Start of Provided entries

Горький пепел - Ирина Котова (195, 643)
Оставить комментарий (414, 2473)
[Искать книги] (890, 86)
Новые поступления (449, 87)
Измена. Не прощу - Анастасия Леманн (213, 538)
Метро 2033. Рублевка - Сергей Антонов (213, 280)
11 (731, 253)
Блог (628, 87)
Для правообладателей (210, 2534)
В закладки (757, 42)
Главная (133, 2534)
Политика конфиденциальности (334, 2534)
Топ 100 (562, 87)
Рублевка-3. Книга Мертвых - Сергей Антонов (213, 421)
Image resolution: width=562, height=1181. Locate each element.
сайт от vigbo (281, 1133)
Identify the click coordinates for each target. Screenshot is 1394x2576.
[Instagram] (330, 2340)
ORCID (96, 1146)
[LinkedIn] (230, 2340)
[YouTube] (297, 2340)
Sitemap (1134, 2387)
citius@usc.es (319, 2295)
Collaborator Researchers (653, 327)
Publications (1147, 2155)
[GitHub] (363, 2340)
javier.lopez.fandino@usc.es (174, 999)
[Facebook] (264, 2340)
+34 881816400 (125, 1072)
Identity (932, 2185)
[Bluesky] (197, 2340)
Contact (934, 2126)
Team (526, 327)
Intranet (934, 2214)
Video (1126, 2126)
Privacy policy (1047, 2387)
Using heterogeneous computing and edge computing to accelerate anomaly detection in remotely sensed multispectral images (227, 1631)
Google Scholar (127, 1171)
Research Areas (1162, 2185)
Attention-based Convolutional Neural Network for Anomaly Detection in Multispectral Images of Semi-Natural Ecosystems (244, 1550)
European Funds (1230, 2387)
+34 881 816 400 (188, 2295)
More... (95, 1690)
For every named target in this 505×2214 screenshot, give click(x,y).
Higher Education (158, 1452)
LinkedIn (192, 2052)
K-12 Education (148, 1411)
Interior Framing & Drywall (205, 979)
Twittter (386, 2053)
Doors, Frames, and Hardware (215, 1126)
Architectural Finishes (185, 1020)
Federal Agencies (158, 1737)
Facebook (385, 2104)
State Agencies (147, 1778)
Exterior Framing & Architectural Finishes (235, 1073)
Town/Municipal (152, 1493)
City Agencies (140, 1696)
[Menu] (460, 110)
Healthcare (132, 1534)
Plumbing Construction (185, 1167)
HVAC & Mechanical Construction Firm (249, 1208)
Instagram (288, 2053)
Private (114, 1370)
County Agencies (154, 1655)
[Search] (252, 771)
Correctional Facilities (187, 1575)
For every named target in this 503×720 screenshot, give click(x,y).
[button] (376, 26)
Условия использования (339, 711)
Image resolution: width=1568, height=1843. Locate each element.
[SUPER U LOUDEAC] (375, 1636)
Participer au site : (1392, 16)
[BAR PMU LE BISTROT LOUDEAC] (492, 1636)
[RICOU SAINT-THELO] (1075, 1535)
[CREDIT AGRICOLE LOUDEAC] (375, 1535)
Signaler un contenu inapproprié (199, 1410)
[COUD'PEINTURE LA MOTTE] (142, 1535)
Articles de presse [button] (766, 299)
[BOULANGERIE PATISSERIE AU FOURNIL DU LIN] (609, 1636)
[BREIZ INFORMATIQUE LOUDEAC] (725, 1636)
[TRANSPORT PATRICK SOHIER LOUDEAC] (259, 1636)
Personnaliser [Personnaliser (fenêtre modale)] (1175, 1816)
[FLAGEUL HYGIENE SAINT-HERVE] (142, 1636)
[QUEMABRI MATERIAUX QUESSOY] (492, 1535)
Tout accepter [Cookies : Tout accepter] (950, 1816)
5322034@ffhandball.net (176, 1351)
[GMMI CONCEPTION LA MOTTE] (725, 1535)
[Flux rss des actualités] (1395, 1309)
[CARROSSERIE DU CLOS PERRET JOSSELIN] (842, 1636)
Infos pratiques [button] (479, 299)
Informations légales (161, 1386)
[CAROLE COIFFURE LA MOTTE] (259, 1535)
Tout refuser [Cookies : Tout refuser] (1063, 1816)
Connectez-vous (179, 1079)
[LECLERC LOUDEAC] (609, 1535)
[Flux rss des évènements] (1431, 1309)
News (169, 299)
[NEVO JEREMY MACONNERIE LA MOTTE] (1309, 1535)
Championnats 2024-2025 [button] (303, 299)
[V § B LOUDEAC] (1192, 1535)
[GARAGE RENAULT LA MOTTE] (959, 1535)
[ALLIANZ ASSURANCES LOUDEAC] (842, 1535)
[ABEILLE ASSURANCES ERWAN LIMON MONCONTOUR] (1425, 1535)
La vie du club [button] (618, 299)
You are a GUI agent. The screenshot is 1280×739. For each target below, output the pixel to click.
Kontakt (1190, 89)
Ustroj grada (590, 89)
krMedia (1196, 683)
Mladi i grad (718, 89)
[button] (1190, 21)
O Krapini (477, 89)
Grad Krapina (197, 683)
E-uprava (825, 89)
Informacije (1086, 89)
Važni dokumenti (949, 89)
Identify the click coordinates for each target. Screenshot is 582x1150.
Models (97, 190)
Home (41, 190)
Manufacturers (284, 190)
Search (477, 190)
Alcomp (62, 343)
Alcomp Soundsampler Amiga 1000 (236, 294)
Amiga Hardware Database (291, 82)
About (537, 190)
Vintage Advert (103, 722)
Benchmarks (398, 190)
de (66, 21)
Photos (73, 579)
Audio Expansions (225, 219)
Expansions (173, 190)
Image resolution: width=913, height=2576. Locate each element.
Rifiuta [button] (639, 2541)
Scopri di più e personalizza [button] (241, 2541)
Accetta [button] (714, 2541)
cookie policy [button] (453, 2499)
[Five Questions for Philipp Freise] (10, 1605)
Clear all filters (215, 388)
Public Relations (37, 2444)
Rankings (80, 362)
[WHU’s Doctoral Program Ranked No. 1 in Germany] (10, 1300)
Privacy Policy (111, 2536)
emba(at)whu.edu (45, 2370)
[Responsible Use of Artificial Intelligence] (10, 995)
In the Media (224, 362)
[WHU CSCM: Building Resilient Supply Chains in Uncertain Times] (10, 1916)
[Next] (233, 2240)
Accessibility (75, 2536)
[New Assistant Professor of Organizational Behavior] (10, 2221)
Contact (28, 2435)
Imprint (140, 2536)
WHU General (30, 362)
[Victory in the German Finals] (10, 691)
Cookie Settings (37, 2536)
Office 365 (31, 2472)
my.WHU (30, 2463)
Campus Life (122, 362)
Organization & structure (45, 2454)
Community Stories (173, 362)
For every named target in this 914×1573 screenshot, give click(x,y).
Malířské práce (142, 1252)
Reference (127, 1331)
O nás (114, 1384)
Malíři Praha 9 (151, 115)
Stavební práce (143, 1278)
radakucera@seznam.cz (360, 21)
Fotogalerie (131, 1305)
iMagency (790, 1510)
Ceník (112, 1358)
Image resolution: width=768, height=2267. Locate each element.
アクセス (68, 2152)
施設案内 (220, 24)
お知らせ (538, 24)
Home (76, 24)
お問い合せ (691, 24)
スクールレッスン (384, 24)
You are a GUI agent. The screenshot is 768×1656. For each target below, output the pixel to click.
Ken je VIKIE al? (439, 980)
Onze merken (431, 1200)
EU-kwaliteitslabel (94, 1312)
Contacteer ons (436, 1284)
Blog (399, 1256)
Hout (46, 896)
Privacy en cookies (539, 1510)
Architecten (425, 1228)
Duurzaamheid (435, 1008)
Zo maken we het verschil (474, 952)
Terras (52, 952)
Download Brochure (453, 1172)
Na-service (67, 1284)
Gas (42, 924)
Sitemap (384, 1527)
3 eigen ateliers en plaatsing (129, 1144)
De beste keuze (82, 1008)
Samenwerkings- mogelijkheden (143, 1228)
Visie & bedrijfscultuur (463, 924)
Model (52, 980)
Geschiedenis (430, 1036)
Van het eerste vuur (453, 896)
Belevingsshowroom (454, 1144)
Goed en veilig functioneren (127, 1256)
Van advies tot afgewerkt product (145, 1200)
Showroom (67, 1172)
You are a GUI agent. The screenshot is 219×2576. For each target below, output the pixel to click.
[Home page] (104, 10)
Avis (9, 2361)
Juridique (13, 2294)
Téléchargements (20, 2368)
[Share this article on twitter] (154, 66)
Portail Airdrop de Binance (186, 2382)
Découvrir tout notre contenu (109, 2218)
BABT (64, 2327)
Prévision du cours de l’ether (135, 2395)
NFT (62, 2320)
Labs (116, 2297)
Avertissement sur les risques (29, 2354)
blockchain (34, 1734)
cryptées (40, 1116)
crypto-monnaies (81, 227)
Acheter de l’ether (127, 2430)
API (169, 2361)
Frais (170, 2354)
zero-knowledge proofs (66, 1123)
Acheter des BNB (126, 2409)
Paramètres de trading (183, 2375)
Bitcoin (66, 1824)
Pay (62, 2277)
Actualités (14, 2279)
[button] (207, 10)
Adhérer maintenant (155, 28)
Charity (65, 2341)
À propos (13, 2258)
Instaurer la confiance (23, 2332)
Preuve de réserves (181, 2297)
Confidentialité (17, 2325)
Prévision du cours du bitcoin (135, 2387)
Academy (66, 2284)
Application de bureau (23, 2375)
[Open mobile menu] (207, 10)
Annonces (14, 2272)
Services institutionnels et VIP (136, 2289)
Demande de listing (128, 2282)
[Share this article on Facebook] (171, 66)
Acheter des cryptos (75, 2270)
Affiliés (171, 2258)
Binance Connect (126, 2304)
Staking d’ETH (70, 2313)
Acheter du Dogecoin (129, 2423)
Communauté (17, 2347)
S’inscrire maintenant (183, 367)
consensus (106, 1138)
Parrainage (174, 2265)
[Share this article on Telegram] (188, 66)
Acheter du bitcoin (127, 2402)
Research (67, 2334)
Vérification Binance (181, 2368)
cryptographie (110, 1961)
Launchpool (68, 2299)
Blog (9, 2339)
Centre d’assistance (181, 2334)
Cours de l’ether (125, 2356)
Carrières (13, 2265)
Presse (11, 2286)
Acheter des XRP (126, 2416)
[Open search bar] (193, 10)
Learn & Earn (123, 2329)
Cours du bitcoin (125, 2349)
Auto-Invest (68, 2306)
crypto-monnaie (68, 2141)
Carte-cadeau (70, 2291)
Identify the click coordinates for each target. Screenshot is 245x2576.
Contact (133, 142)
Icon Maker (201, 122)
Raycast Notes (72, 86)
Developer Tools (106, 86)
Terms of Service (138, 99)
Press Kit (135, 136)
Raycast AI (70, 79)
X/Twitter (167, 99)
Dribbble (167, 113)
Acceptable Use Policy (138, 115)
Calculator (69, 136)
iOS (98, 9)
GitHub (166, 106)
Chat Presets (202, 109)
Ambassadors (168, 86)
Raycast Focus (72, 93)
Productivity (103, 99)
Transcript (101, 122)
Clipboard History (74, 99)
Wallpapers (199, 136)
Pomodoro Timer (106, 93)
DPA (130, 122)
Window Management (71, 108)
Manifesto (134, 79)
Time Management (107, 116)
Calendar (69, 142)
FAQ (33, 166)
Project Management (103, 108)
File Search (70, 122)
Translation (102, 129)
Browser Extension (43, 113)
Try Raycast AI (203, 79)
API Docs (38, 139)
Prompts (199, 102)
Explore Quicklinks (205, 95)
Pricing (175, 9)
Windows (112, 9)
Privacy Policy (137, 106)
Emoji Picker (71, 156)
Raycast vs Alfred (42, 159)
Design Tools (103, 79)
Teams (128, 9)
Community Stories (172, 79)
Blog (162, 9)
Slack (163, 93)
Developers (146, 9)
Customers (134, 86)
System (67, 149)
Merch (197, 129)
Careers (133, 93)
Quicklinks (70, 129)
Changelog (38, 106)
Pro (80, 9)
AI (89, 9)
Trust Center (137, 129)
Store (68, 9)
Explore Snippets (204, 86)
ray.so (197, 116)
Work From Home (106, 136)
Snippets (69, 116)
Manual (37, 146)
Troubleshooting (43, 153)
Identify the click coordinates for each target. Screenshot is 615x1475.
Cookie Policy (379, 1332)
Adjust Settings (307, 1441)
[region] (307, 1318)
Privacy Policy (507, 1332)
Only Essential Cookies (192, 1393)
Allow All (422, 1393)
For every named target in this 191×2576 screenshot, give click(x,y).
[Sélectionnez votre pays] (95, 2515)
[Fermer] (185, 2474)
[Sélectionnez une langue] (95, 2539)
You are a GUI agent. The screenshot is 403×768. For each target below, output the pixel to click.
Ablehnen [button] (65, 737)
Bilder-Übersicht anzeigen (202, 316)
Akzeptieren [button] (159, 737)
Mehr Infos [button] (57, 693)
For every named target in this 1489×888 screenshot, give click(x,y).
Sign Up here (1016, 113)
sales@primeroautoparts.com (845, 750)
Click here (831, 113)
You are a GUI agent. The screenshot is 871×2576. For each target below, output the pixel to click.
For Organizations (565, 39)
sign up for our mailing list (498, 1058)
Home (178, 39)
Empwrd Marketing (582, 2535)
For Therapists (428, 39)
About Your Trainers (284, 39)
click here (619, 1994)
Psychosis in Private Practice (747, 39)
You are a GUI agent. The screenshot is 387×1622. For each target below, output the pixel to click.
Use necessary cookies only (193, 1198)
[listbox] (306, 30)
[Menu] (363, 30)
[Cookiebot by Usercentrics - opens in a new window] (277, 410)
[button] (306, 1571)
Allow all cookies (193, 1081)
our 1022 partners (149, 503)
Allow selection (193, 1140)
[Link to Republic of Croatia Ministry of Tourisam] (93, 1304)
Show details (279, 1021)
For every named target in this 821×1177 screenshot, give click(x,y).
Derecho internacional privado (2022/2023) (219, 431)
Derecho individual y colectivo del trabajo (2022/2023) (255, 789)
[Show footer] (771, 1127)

End of Provided entries

Find each line in the material above that contains the string "named" and copy those lines. Matching is case-sensitive.

For every named target in this 505×2214 screenshot, give click(x,y).
For every named target in this 503×720 screenshot, give click(x,y).
For every named target in this 914×1573 screenshot, give click(x,y).
For every named target in this 191×2576 screenshot, give click(x,y).
For every named target in this 1489×888 screenshot, give click(x,y).
For every named target in this 821×1177 screenshot, give click(x,y).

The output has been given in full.